# Precipitating silver?



## 24kgold (Mar 2, 2012)

Can i precipitate silver from nitric acid with sodium metabisufite instead of using copper?


----------



## philddreamer (Mar 2, 2012)

You should use copper to cement the silver. If there's any Pd in the solution, it will also cement with the silver, but if you refine your silver in a cell you can part the Pd as slimes in the anode bag.

(If you use SMB you drag down just about all the other metals in the solution.)

You should do some searches, there're several post that explain all this in detail.

Take care & be safe!

Phil


----------



## kurt (Mar 3, 2012)

Why do you not want to use copper?

What was your original source of material that was dissolved in the nitric?
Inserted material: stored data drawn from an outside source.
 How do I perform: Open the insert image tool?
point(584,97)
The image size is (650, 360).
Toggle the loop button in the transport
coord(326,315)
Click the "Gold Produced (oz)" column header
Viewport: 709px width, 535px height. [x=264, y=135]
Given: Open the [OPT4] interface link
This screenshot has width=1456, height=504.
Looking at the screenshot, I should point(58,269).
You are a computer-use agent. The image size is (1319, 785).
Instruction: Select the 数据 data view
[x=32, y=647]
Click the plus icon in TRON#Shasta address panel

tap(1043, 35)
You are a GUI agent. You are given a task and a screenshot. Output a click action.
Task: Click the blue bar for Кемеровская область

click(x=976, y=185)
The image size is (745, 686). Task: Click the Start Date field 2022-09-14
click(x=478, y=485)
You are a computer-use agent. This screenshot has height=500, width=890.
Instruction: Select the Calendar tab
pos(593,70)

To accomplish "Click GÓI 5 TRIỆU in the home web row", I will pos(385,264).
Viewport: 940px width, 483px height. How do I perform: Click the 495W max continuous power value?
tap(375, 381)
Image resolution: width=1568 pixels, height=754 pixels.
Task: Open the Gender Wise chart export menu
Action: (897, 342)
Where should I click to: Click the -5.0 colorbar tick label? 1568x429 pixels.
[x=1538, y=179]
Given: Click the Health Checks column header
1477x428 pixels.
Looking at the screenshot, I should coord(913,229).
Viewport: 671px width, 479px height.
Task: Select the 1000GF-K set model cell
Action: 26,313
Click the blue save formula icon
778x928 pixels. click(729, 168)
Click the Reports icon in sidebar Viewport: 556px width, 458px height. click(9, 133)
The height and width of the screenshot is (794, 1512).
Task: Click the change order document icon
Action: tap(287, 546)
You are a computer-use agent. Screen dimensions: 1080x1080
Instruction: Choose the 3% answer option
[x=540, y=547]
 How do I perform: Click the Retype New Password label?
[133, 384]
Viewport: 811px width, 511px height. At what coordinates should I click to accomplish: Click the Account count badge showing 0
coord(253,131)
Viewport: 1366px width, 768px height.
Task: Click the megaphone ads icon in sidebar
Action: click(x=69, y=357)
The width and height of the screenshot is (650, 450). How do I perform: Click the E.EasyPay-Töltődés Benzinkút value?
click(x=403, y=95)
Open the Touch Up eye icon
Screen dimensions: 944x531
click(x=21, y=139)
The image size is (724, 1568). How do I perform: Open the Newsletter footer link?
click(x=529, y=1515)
To the best of my knowledge – no – SMB does not precipitate silver from nitric (its certainly not a common practice)

An alternative to cementing with copper would be to go with the salt (or HCL) sugar lye method.

Once you answer the 2 above questions – we can better help you.

Kurt


----------



## 24kgold (Mar 3, 2012)

I used inquarting method, so the nitric acid solution contained mostly if not all silver, was just just wondering if makes sence. I put aside a little of the solution it instantly cemented what appears to be silver and whatever else in the solution, dried it and melted. Was the worst, was like melting soup with little silver in it wont be trying that again.
I refine about 2 pound of scrap jewlery almost every day, so i have to cement the silver with copper and wash dry melt, inquart back over again, so yea i was hoping for a faster easyer way. Result is DONT use smb to cement silver.


----------



## niteliteone (Mar 4, 2012)

24kgold said:


> Result is DONT use smb to cement silver.



Your learning

Tom C.


----------



## kurt (Mar 4, 2012)

24kgold – when you use chemicals to drop your PMs out of solution it is called precipitating (such as SMB to drop gold out of AR) not cementing.

When you use a more reactive metal to drop out a less reactive metal (such as copper to drop silver out of nitric) then it is called cementing.

These are two different things.

Have you read Hokes?

Kurt


----------